第54章 “随意侠”挨揍

    真是天有不测风云,人有旦夕祸福。号称“随意侠”的邢彩云今天面临一场前所未有的灾难。

    平常,她在学校或在外有什么事,只需给妈妈或爸爸发个短信,只要短信发出去了,不管他们同意不同意,这事就这么定了。她就可以没有任何后顾之忧地去做自己的事,哪怕中午不回家。

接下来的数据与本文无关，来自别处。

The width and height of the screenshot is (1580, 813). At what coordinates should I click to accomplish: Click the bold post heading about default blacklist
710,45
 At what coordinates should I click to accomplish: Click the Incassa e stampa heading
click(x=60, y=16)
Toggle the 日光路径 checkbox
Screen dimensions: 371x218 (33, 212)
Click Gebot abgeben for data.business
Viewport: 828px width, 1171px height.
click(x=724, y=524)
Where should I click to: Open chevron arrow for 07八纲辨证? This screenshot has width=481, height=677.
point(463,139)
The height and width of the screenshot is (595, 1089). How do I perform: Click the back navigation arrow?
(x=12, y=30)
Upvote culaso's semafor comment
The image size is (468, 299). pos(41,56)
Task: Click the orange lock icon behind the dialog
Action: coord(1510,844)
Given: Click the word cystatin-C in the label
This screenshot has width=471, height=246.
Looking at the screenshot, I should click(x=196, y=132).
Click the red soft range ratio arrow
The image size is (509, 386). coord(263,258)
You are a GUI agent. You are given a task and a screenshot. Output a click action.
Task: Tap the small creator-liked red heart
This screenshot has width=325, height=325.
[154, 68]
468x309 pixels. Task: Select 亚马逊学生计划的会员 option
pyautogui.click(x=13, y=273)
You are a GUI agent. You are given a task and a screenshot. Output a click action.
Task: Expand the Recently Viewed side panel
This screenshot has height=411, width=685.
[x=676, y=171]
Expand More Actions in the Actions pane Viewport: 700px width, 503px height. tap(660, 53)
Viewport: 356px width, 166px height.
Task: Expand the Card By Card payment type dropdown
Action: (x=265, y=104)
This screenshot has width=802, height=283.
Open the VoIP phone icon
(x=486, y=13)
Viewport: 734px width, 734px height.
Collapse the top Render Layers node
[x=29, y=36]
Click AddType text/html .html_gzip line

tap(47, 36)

    但今天她实在不走运。前一阵子,她的小灵通欠费了,她干脆也不去缴。因为班上拿小灵通的人就她一个了,其他人都换了手机。她嫌掉价。另外,她也有不再拿手机的意愿。没有手机随身带,父母就不能随时找她。少了父母的监督,她相对更自由。她这一段时间的相对自由,给了她有事蛮不在乎的胆量。今天上午,仇莉莉没有来。10点,仇莉莉的电话打到占小芳手机上,说是期中考试没考好,她妈妈很生气,不让她再上学,她想中午和几个好朋友见见面,吃个饭,叙叙情。邢彩云连想都没有多想,一口答应了。答应后,她立即用占小芳的手机给妈妈发了个短信,说:“妈妈:中午吃饭不用管我,我同学仇莉莉约我们几个中午一起吃个饭。”短信发出去了,她万事大吉,不再想此事,只顾和同学开心。

    可是,恰恰是她发短信的时候,她妈妈手机没电了,关了机,正在充电。这条至关重要的短信没有被妈妈接收到。要命的是,星期天她妈妈在医院值了一天班,今天(星期一)她妈妈换休,全天在家里。她妈妈精心准备了一个上午,打算中午给她改善伙食。妈妈舍弃休息,做了四道热菜,两个凉菜,还用苜蓿做了一锅绿面。要知道,在城里,能吃到春天的嫩芽苜蓿,实在是神仙的口福。把苜蓿再捣成浆,和在面里,擀成绿面,所费的工夫,不是一般人所能想象的。能吃上这样纯天然的绿面,也不是几个神仙能享受到的。现在城里人做饭,谁还费这工夫?邢彩云的妈就做到了。

    中午12点10分,邢彩云的爸爸下班回到家。

    过了十多分钟,邢彩云的妈妈从厨房出来,歪头看了看挂在客厅墙上的挂钟,都12点20分了,平时这时候,女儿已回到家了。她对邢彩云爸爸说:“女儿干啥呢,该回来了。”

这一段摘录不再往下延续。